▶ _Instructions_
a. Reproduce word for word the part of the passage on the Yarlung Tsangpo dam project that begins at the words "Interestingly, the Chinese" and stops after the words "of the project.".
b. Resume the passage on the Yarlung Tsangpo dam and Himalayan earthquakes, picking up after its last sentence.

▶ _Document section_
######
Interestingly, the Chinese report did not specify when construction would start and what type of hydropower plant (or plants) would be built.
The project has been in the pipeline for decades. In November 2020, Beijing had included the survey of the Great Bend of the Yarlung Tsangpo (which becomes the Siang in Arunachal Pradesh and then the Brahmaputra) in China’s 14th Five-Year Plan (2021-25). When The Global Times announced that Beijing was going to build a cascade of nine large HPPs on the Yarlung Tsangpo, human rights groups raised concerns, fearing displacement of locals and adverse environmental impact on the downstream countries of India and Bangladesh.
The point remains that despite the innumerable articles and experts’ comments, one knows practically nothing about the technical and geographical aspects of the project.
In 2020, Yan Zhiyong, then chairman of the Chinese state-owned Power Construction Corporation of China, had indicated that the Great Bend of the Yarlung Tsangpo was the most hydropower-rich region in the world: “The lower reaches area features a vertical drop of 2,000 meters over a 50 km distance, representing nearly 70 million kilowatts of resources that could be developed—that is more than three Three Gorges Dams with an installed capacity of 22.5 million kilowatts,” he pointed out. Four years ago, it was also clear that the idea of a single dam had been abandoned for a series of nine or ten large run-of-the-river HPPs with minimum reservoirs.
Why has the mega-dam concept returned now? Nobody knows the answer. One possibility is that the story could have been planted by China to spread fear downstream, in India in particular.
Seismicity of the Himalayan Belt
Coincidentally, less than two weeks later, on 7 January, an earthquake measuring 7.1 on the Richter scale struck Tingri County, near Shigatse in Central Tibet. According to Chinese sources, at least 126 people were killed and 338 were injured in the region, although the true death toll could be higher. The earthquake was the biggest on the Tibetan plateau (and in China) since the 2021 Maduo earthquake in Qinghai Province, also known as 5.22 (May 22). While no casualties were reported from this earthquake, the Jishishan earthquake (in Gansu) in December 2023 caused 151 deaths and 982 injuries, while the 2014 Ludian earthquake (in Yunnan) killed 615 people and injured 2,400 others, with over 12,000 houses destroyed. According to the China Earthquake Networks Centre (CENC), “Since 1950, 21 earthquakes above magnitude 6 have happened in the Lhasa region, with a maximum magnitude of 6.9.”
######
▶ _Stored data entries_
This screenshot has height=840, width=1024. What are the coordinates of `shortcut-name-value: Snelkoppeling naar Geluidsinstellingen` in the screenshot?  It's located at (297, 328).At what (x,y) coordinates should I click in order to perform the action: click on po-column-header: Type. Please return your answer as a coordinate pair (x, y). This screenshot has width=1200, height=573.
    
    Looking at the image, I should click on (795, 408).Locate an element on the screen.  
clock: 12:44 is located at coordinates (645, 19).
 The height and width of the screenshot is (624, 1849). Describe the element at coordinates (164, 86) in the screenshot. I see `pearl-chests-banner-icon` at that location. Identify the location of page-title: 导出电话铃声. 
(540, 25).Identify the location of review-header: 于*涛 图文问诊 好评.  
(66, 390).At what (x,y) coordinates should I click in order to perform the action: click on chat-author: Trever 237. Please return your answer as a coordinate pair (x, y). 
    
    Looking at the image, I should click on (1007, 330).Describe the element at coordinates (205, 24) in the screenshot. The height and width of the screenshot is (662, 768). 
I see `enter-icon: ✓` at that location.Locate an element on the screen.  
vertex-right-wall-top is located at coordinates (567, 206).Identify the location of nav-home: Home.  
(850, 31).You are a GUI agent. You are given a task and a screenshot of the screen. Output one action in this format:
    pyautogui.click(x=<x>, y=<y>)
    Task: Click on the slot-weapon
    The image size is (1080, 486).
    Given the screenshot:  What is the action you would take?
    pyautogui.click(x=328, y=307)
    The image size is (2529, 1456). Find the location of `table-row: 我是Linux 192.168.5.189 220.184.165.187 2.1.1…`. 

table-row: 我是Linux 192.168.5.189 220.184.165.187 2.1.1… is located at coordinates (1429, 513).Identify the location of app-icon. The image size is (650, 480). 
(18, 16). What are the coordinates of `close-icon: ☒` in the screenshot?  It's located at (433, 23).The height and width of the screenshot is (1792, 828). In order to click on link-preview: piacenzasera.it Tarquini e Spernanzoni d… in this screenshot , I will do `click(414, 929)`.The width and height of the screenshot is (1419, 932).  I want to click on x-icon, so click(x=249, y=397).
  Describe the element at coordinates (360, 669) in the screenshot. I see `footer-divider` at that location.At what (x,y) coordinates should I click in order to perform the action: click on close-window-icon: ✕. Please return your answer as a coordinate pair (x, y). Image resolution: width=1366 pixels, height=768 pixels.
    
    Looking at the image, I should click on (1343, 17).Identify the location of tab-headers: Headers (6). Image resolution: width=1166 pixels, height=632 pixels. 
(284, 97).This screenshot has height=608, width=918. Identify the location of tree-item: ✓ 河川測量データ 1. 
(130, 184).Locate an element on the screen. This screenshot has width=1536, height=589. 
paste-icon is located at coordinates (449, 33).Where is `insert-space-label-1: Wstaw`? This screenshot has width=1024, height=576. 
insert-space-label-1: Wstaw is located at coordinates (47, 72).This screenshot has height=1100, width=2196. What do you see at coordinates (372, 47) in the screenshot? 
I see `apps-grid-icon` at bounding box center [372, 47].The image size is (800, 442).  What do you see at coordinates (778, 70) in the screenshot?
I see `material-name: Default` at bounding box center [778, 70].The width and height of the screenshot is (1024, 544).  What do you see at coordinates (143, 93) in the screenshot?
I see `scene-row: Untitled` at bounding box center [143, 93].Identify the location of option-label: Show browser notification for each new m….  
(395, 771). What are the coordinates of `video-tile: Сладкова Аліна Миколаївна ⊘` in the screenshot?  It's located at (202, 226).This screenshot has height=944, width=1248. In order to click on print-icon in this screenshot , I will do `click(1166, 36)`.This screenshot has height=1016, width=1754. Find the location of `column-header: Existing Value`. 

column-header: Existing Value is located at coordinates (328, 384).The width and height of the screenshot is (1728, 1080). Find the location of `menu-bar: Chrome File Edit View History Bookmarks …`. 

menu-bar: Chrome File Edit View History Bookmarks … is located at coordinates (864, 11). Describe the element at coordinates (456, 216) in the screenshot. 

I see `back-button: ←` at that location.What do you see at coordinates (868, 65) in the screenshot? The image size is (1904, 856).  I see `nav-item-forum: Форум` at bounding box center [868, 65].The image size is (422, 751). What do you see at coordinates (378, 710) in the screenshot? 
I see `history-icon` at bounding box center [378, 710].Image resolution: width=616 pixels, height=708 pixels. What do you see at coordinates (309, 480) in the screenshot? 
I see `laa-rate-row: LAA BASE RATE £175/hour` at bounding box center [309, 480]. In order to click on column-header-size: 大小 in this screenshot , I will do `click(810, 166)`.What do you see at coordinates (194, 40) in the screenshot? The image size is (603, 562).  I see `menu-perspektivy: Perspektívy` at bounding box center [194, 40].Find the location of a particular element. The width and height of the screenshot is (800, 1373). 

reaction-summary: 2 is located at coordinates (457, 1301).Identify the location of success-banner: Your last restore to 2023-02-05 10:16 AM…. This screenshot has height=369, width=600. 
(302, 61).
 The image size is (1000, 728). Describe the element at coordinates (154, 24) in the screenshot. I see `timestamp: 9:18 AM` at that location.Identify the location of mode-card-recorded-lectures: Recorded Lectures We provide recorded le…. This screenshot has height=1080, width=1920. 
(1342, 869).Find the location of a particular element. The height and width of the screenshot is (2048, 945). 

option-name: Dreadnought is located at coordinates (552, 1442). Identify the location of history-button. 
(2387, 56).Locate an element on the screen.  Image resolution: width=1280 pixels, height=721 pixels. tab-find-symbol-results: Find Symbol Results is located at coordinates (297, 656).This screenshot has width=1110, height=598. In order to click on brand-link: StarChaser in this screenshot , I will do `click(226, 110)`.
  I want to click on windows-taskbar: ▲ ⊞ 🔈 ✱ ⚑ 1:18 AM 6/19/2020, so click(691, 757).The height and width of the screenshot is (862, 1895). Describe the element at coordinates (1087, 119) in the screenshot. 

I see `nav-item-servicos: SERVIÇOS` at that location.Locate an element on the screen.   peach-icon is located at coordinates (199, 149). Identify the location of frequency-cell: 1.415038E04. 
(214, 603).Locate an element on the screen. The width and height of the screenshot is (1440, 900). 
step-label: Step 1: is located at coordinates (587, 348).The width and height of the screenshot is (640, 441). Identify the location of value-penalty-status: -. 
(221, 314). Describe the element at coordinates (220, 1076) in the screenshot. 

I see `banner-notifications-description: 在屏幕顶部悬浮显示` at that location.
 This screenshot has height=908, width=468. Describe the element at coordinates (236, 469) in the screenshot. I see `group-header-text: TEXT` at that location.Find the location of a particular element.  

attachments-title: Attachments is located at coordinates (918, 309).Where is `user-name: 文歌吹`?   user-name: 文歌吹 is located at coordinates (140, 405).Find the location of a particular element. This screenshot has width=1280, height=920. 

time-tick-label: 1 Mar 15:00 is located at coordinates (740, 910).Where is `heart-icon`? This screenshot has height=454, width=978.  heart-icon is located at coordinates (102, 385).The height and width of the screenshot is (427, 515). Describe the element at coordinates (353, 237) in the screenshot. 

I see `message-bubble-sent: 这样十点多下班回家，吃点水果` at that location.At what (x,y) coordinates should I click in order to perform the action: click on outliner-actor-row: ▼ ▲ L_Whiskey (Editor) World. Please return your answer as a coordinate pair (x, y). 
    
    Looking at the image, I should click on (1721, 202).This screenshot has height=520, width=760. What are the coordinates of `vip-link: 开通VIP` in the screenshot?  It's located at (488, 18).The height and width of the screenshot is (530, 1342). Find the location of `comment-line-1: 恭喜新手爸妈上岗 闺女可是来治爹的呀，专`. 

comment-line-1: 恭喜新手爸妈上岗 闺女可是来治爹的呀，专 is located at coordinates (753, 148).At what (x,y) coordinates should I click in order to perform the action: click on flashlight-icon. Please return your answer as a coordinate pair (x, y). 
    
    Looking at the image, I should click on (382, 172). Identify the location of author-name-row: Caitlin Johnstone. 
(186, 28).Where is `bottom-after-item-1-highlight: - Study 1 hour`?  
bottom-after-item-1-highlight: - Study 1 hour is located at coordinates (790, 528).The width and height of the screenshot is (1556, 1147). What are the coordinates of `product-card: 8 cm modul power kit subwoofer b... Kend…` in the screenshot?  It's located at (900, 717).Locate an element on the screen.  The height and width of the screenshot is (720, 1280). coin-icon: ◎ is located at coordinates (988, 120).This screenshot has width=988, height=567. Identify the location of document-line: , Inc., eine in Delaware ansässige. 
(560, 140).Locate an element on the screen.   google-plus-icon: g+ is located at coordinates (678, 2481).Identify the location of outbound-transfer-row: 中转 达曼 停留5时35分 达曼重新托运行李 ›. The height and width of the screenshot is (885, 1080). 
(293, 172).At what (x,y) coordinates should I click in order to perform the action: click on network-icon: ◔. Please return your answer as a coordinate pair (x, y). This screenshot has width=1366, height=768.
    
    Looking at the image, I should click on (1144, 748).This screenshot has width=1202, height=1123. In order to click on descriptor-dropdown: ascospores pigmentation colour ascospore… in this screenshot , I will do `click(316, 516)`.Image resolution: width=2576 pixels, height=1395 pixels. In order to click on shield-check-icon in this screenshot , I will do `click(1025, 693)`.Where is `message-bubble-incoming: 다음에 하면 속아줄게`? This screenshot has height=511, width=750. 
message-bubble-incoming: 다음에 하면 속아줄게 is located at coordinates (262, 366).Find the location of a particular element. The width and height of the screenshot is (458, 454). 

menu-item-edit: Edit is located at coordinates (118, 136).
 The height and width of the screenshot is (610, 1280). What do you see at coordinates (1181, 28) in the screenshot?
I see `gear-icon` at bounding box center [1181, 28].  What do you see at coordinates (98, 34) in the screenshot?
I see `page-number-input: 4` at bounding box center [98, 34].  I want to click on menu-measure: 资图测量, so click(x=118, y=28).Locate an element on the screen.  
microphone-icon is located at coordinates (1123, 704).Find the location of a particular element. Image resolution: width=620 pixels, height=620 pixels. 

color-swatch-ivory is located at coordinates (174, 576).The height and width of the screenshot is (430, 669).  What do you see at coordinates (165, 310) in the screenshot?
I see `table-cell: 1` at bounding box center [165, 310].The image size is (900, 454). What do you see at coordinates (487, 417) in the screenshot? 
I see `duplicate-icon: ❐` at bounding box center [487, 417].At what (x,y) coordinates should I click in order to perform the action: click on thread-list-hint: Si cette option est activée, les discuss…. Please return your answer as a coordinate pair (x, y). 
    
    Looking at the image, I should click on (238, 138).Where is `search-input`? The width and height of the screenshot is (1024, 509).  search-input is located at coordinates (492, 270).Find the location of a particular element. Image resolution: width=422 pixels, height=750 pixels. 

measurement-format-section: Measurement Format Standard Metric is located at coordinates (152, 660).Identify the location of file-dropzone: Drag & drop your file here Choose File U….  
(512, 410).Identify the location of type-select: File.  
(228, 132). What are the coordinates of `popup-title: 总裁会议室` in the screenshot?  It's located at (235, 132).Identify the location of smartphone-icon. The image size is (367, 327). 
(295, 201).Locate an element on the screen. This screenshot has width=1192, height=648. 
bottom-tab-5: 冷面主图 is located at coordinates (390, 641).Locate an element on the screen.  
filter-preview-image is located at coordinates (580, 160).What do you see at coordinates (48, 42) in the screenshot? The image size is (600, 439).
######
▶ _Task results_
a.
Interestingly, the Chinese report did not specify when construction would start and what type of hydropower plant (or plants) would be built.
The project has been in the pipeline for decades. In November 2020, Beijing had included the survey of the Great Bend of the Yarlung Tsangpo (which becomes the Siang in Arunachal Pradesh and then the Brahmaputra) in China’s 14th Five-Year Plan (2021-25). When The Global Times announced that Beijing was going to build a cascade of nine large HPPs on the Yarlung Tsangpo, human rights groups raised concerns, fearing displacement of locals and adverse environmental impact on the downstream countries of India and Bangladesh.
The point remains that despite the innumerable articles and experts’ comments, one knows practically nothing about the technical and geographical aspects of the project.

b.
Closer to India, the seismicity of the Great Bend of the Yarlung Tsangpo and the Himalaya, in general, has been one of the main objections to any mega (or even large) projects in the area. However, Chinese Foreign Ministry spokesperson Mao Ning denied that the planned megastructure could have an effect on India claiming China “has always adhered to a responsible attitude toward the development of cross-border rivers”. The earthquake in Tingri suggests, however, that the issue is indeed a serious one.
On 15 August 1950, the Assam-Tibet Earthquake of magnitude 8.7 took place in what is today’s Lohit and Anjaw districts of Arunachal Pradesh. The Dalai Lama, who was 15 at the time, noted in his memoirs: “It was like an artillery barrage—which is what we assumed to be the cause of both the tremors and the noise: a test of some sort being carried out by the Tibetan army… Some people reported seeing a strange red glow in the skies in the direction from which the noise came….”
The 1950 quake happened not very far from the Great Bend (and Upper Siang) and changed the course of the river. The seismicity is the same across the entire region. Different avatars of the HPP project have been rejected by the Chinese scientists over the years but the problem in China is that the ‘dam lobbies’, which are still very active in China, and the People’s Liberation Army (PLA), which push to construct dams because of the lot of money involved. Will scientific thinking and common sense, or the energy lobbies and money power prevail? That is the real question.
Evacuation in the Shigatse Area
Though it is true that the development of hydropower “has undergone several decades of in-depth research,” as the spokesperson Mao put it, the claim that the new development, if it happens, will have no implications for the areas downstream has to be doubted. This, even though the area where the HPPs are planned – located between the town of Pai in Nyingchi City and Drepung (Beibeng) near the Indian border (Upper Siang district of Arunachal Pradesh) – is sparsely inhabited.
However, ten days after the latest earthquake, Reuters reported that Chinese authorities had detected cracks in five out of 14 hydropower dams inspected since the earthquake. The agency quoted a Chinese official in Tibet saying that of the five affected dams, three had since been emptied. In Tingri county itself the walls of one dam had tilted prompting the evacuation of about 1,500 people from six villages downstream.
The general lack of details is confusing, as there is no large hydropower plants in Western and Central Tibet, except the small Ngari dam located just outside Gar (Chinese, Shiquanhe) on the Indus River and a newly commissioned dam near Purang (north of the trijunction Nepal-Tibet-India). There are no other large dams.
It appears that the Reuters news item may be referring to the Lahlo Water Conservancy Hub and Associated Irrigation District Project, located in Lahlo (Chinese, Laluo) Township, Sagya County of Shigatse City, on the right bank of the Yarlung Tsangpo. This is not a hydropower plant but an irrigation project.
The other possibility is the Kangcho Reservoir Project, located in Kangcho (Chinese, Kangzhuo) Township, Gyantse County, 20 kilometres away from Shigatse City. It is one of the important projects in the water conservancy included in the 14th Five-Year Plan for water security. The main objective of the Kangcho Reservoir is to provide irrigation to an area of about 46,500 acres.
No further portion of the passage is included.